> **Aim**
Copy the data word for word, from the first line through the line containing "179) label: 採用情報", that line included.

> **Materials provided**
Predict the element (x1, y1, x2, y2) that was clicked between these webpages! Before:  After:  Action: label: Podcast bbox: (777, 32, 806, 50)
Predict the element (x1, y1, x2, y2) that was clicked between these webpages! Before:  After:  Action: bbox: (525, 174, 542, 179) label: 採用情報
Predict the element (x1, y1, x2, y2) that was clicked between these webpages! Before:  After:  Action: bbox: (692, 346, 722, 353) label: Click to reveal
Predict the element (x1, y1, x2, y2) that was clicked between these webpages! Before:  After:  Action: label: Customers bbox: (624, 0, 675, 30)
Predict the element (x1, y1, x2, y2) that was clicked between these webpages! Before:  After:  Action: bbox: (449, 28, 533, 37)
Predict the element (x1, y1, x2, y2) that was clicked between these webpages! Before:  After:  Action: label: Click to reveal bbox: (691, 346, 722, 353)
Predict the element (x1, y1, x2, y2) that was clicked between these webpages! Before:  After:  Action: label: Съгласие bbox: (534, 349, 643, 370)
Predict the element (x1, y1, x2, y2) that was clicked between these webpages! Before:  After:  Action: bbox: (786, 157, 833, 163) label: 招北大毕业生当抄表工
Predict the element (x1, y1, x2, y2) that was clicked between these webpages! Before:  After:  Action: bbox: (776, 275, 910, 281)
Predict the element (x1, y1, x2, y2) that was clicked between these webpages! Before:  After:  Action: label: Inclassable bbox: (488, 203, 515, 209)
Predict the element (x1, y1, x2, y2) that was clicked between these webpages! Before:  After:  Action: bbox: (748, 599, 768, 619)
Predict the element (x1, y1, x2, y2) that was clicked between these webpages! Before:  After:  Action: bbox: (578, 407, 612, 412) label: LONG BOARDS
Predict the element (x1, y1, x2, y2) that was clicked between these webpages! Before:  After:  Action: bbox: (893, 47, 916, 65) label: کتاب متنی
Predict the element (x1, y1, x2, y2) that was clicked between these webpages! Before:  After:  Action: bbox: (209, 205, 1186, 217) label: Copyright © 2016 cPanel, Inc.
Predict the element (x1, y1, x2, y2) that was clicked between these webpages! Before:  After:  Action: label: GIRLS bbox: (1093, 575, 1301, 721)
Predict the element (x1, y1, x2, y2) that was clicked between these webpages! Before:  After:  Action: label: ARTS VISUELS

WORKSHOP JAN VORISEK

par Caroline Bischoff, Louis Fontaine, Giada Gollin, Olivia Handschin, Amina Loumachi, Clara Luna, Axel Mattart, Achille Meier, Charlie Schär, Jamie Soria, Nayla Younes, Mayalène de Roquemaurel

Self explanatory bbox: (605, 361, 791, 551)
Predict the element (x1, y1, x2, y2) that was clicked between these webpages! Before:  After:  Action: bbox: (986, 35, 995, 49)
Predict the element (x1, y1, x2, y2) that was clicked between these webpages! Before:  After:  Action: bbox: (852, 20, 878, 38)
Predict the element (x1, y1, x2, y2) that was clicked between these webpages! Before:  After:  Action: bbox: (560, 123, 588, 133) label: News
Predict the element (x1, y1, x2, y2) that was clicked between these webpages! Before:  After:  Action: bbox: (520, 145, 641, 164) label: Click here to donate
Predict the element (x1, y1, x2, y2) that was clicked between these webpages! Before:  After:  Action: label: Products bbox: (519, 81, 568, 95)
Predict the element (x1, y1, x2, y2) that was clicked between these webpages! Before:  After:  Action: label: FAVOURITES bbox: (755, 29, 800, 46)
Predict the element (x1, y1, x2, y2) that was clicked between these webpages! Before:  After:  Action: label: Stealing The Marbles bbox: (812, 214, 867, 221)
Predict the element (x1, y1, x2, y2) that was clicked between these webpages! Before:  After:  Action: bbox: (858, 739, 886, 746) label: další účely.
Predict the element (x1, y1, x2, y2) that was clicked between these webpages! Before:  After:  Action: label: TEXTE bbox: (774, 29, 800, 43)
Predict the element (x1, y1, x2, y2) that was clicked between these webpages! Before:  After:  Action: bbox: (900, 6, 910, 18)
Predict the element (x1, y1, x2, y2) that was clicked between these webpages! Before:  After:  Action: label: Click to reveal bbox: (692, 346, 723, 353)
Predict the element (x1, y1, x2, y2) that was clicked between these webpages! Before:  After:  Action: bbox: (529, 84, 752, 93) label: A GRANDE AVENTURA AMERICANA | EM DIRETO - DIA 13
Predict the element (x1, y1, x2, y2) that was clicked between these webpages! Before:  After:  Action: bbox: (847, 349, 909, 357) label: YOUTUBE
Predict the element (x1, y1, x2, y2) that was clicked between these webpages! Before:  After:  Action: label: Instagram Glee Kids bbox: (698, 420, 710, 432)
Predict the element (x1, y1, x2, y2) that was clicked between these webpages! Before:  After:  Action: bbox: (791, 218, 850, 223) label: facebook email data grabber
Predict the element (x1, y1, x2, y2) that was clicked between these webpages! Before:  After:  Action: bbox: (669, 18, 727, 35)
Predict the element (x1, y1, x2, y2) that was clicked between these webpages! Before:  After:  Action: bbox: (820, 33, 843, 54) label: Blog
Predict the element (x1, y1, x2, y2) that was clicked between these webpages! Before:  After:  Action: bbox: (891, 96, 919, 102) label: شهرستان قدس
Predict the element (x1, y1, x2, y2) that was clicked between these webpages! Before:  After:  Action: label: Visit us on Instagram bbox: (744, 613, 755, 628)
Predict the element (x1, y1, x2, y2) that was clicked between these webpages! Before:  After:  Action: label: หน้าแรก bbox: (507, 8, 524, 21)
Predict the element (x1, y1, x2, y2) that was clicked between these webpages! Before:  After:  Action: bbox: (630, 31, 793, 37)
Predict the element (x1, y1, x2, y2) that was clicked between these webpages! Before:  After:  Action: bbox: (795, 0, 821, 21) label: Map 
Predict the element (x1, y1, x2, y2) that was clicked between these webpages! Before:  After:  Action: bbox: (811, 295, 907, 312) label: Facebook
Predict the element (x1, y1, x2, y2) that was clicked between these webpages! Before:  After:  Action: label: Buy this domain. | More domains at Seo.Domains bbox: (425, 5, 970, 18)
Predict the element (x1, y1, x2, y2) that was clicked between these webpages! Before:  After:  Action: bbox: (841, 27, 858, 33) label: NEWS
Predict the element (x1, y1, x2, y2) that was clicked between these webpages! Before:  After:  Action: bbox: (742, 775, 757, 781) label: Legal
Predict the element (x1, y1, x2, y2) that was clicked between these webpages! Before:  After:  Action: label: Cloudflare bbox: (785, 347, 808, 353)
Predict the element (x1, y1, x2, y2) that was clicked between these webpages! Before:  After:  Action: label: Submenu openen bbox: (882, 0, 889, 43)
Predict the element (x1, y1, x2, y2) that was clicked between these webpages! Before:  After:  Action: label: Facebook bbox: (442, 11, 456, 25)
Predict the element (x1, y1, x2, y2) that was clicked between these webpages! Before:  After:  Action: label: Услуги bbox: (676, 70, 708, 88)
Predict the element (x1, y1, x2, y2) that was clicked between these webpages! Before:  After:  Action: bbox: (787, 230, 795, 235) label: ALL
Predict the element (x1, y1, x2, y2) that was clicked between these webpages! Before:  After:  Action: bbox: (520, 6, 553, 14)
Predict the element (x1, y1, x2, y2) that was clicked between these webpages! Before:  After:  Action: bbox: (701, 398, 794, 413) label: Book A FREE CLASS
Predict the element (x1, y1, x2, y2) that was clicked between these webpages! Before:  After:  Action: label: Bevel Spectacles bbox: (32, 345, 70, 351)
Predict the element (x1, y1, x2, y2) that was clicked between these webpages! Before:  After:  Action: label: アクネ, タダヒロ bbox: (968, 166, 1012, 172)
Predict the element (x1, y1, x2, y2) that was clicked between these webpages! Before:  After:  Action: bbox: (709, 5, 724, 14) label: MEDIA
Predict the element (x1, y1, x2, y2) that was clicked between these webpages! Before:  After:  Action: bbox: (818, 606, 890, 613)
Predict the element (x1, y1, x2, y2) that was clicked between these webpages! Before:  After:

> **Task response**
Predict the element (x1, y1, x2, y2) that was clicked between these webpages! Before:  After:  Action: label: Podcast bbox: (777, 32, 806, 50)
Predict the element (x1, y1, x2, y2) that was clicked between these webpages! Before:  After:  Action: bbox: (525, 174, 542, 179) label: 採用情報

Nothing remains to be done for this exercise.